What is needed
From the first entry to the last, copy each one exactly.

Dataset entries
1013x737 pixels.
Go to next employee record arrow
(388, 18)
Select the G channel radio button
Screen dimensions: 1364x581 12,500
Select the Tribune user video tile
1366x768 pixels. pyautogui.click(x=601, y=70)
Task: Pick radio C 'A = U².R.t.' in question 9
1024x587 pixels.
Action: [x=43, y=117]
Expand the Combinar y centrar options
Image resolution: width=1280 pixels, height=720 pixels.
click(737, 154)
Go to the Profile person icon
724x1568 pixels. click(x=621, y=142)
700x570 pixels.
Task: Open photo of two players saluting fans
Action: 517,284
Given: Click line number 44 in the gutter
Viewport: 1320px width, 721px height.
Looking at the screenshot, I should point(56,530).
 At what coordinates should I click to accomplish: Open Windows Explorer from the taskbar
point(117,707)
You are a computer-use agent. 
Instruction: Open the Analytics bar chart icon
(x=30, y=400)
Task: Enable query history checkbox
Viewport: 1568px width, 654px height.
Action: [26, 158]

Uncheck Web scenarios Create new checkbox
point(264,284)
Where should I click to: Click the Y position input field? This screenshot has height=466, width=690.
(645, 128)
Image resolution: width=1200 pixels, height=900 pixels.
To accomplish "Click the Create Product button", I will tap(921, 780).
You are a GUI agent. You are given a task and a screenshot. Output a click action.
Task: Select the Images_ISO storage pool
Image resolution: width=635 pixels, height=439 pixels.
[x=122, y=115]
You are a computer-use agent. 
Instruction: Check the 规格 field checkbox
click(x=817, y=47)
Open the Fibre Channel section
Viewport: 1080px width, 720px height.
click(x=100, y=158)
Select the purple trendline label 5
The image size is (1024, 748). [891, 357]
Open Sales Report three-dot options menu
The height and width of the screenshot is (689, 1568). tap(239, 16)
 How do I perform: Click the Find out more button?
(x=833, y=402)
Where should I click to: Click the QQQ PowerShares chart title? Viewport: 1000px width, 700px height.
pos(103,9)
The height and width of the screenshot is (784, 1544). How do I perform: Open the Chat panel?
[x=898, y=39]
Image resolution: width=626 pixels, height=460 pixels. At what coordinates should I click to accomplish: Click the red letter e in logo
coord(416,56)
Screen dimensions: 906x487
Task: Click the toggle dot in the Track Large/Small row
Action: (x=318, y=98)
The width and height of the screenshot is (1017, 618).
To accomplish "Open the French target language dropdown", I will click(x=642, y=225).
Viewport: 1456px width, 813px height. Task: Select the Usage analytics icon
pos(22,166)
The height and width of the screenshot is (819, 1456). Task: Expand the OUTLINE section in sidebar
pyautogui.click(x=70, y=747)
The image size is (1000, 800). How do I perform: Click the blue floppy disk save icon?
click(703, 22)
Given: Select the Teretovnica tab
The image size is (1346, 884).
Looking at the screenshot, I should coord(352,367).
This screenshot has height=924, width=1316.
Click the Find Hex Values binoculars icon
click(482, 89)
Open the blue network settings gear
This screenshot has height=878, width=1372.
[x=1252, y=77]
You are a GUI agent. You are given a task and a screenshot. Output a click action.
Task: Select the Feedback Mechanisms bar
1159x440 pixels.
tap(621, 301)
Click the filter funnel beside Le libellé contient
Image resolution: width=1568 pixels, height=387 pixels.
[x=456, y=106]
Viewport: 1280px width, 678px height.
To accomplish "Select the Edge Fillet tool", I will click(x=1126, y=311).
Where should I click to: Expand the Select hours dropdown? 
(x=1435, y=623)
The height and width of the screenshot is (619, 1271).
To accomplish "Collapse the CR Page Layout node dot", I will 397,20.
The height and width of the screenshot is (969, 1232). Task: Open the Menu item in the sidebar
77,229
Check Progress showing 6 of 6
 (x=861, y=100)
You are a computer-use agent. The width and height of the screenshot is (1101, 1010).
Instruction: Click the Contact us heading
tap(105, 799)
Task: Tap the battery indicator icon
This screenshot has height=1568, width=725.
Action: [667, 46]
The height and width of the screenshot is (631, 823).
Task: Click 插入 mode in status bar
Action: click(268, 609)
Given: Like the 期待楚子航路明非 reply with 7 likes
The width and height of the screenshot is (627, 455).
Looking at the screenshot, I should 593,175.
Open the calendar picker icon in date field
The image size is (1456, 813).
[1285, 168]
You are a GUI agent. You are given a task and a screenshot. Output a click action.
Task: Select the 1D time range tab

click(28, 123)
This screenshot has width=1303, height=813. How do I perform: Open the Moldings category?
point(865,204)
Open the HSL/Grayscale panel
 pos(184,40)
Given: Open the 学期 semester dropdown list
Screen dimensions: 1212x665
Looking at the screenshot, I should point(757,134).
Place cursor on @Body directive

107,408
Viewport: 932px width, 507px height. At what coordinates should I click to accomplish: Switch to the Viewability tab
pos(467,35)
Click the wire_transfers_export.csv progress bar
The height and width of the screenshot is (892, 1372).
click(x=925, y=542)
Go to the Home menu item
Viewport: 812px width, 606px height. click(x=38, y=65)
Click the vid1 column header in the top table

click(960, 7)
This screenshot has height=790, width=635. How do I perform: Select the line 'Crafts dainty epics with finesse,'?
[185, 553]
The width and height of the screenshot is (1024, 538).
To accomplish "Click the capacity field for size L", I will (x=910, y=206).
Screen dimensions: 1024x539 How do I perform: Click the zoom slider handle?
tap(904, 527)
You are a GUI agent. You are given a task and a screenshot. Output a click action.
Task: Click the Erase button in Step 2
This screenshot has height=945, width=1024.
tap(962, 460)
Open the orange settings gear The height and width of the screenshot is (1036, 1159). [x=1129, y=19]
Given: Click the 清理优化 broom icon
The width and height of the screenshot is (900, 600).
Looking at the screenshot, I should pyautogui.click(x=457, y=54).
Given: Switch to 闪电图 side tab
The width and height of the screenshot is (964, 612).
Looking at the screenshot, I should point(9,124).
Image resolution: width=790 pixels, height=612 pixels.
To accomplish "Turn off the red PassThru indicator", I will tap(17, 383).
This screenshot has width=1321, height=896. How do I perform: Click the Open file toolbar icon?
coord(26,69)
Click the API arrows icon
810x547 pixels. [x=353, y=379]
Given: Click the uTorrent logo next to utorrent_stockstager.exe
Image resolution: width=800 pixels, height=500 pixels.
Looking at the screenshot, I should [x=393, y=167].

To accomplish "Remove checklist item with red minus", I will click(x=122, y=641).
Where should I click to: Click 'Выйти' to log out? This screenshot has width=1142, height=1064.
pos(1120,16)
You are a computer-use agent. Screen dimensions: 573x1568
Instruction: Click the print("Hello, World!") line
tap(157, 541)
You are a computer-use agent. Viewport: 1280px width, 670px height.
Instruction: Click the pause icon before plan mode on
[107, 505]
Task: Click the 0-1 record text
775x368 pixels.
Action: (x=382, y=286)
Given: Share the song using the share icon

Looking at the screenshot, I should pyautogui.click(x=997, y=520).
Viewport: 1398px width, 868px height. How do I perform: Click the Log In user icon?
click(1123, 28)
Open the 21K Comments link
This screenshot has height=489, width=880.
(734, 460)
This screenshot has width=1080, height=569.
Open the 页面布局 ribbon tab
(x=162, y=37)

Response below
1013x737 pixels.
Go to next employee record arrow
(388, 18)
Select the G channel radio button
Screen dimensions: 1364x581 12,500
Select the Tribune user video tile
1366x768 pixels. pyautogui.click(x=601, y=70)
Task: Pick radio C 'A = U².R.t.' in question 9
1024x587 pixels.
Action: [x=43, y=117]
Expand the Combinar y centrar options
Image resolution: width=1280 pixels, height=720 pixels.
click(737, 154)
Go to the Profile person icon
724x1568 pixels. click(x=621, y=142)
700x570 pixels.
Task: Open photo of two players saluting fans
Action: 517,284
Given: Click line number 44 in the gutter
Viewport: 1320px width, 721px height.
Looking at the screenshot, I should point(56,530).
 At what coordinates should I click to accomplish: Open Windows Explorer from the taskbar
point(117,707)
You are a computer-use agent. 
Instruction: Open the Analytics bar chart icon
(x=30, y=400)
Task: Enable query history checkbox
Viewport: 1568px width, 654px height.
Action: [26, 158]

Uncheck Web scenarios Create new checkbox
point(264,284)
Where should I click to: Click the Y position input field? This screenshot has height=466, width=690.
(645, 128)
Image resolution: width=1200 pixels, height=900 pixels.
To accomplish "Click the Create Product button", I will tap(921, 780).
You are a GUI agent. You are given a task and a screenshot. Output a click action.
Task: Select the Images_ISO storage pool
Image resolution: width=635 pixels, height=439 pixels.
[x=122, y=115]
You are a computer-use agent. 
Instruction: Check the 规格 field checkbox
click(x=817, y=47)
Open the Fibre Channel section
Viewport: 1080px width, 720px height.
click(x=100, y=158)
Select the purple trendline label 5
The image size is (1024, 748). [891, 357]
Open Sales Report three-dot options menu
The height and width of the screenshot is (689, 1568). tap(239, 16)
 How do I perform: Click the Find out more button?
(x=833, y=402)
Where should I click to: Click the QQQ PowerShares chart title? Viewport: 1000px width, 700px height.
pos(103,9)
The height and width of the screenshot is (784, 1544). How do I perform: Open the Chat panel?
[x=898, y=39]
Image resolution: width=626 pixels, height=460 pixels. At what coordinates should I click to accomplish: Click the red letter e in logo
coord(416,56)
Screen dimensions: 906x487
Task: Click the toggle dot in the Track Large/Small row
Action: (x=318, y=98)
The width and height of the screenshot is (1017, 618).
To accomplish "Open the French target language dropdown", I will click(x=642, y=225).
Viewport: 1456px width, 813px height. Task: Select the Usage analytics icon
pos(22,166)
The height and width of the screenshot is (819, 1456). Task: Expand the OUTLINE section in sidebar
pyautogui.click(x=70, y=747)
The image size is (1000, 800). How do I perform: Click the blue floppy disk save icon?
click(703, 22)
Given: Select the Teretovnica tab
The image size is (1346, 884).
Looking at the screenshot, I should coord(352,367).
This screenshot has height=924, width=1316.
Click the Find Hex Values binoculars icon
click(482, 89)
Open the blue network settings gear
This screenshot has height=878, width=1372.
[x=1252, y=77]
You are a GUI agent. You are given a task and a screenshot. Output a click action.
Task: Select the Feedback Mechanisms bar
1159x440 pixels.
tap(621, 301)
Click the filter funnel beside Le libellé contient
Image resolution: width=1568 pixels, height=387 pixels.
[x=456, y=106]
Viewport: 1280px width, 678px height.
To accomplish "Select the Edge Fillet tool", I will click(x=1126, y=311).
Where should I click to: Expand the Select hours dropdown? 
(x=1435, y=623)
The height and width of the screenshot is (619, 1271).
To accomplish "Collapse the CR Page Layout node dot", I will 397,20.
The height and width of the screenshot is (969, 1232). Task: Open the Menu item in the sidebar
77,229
Check Progress showing 6 of 6
 (x=861, y=100)
You are a computer-use agent. The width and height of the screenshot is (1101, 1010).
Instruction: Click the Contact us heading
tap(105, 799)
Task: Tap the battery indicator icon
This screenshot has height=1568, width=725.
Action: [667, 46]
The height and width of the screenshot is (631, 823).
Task: Click 插入 mode in status bar
Action: click(268, 609)
Given: Like the 期待楚子航路明非 reply with 7 likes
The width and height of the screenshot is (627, 455).
Looking at the screenshot, I should 593,175.
Open the calendar picker icon in date field
The image size is (1456, 813).
[1285, 168]
You are a GUI agent. You are given a task and a screenshot. Output a click action.
Task: Select the 1D time range tab

click(28, 123)
This screenshot has width=1303, height=813. How do I perform: Open the Moldings category?
point(865,204)
Open the HSL/Grayscale panel
 pos(184,40)
Given: Open the 学期 semester dropdown list
Screen dimensions: 1212x665
Looking at the screenshot, I should point(757,134).
Place cursor on @Body directive

107,408
Viewport: 932px width, 507px height. At what coordinates should I click to accomplish: Switch to the Viewability tab
pos(467,35)
Click the wire_transfers_export.csv progress bar
The height and width of the screenshot is (892, 1372).
click(x=925, y=542)
Go to the Home menu item
Viewport: 812px width, 606px height. click(x=38, y=65)
Click the vid1 column header in the top table

click(960, 7)
This screenshot has height=790, width=635. How do I perform: Select the line 'Crafts dainty epics with finesse,'?
[185, 553]
The width and height of the screenshot is (1024, 538).
To accomplish "Click the capacity field for size L", I will (x=910, y=206).
Screen dimensions: 1024x539 How do I perform: Click the zoom slider handle?
tap(904, 527)
You are a GUI agent. You are given a task and a screenshot. Output a click action.
Task: Click the Erase button in Step 2
This screenshot has height=945, width=1024.
tap(962, 460)
Open the orange settings gear The height and width of the screenshot is (1036, 1159). [x=1129, y=19]
Given: Click the 清理优化 broom icon
The width and height of the screenshot is (900, 600).
Looking at the screenshot, I should pyautogui.click(x=457, y=54).
Given: Switch to 闪电图 side tab
The width and height of the screenshot is (964, 612).
Looking at the screenshot, I should point(9,124).
Image resolution: width=790 pixels, height=612 pixels.
To accomplish "Turn off the red PassThru indicator", I will tap(17, 383).
This screenshot has width=1321, height=896. How do I perform: Click the Open file toolbar icon?
coord(26,69)
Click the API arrows icon
810x547 pixels. [x=353, y=379]
Given: Click the uTorrent logo next to utorrent_stockstager.exe
Image resolution: width=800 pixels, height=500 pixels.
Looking at the screenshot, I should [x=393, y=167].

To accomplish "Remove checklist item with red minus", I will click(x=122, y=641).
Where should I click to: Click 'Выйти' to log out? This screenshot has width=1142, height=1064.
pos(1120,16)
You are a computer-use agent. Screen dimensions: 573x1568
Instruction: Click the print("Hello, World!") line
tap(157, 541)
You are a computer-use agent. Viewport: 1280px width, 670px height.
Instruction: Click the pause icon before plan mode on
[107, 505]
Task: Click the 0-1 record text
775x368 pixels.
Action: (x=382, y=286)
Given: Share the song using the share icon

Looking at the screenshot, I should pyautogui.click(x=997, y=520).
Viewport: 1398px width, 868px height. How do I perform: Click the Log In user icon?
click(1123, 28)
Open the 21K Comments link
This screenshot has height=489, width=880.
(734, 460)
This screenshot has width=1080, height=569.
Open the 页面布局 ribbon tab
(x=162, y=37)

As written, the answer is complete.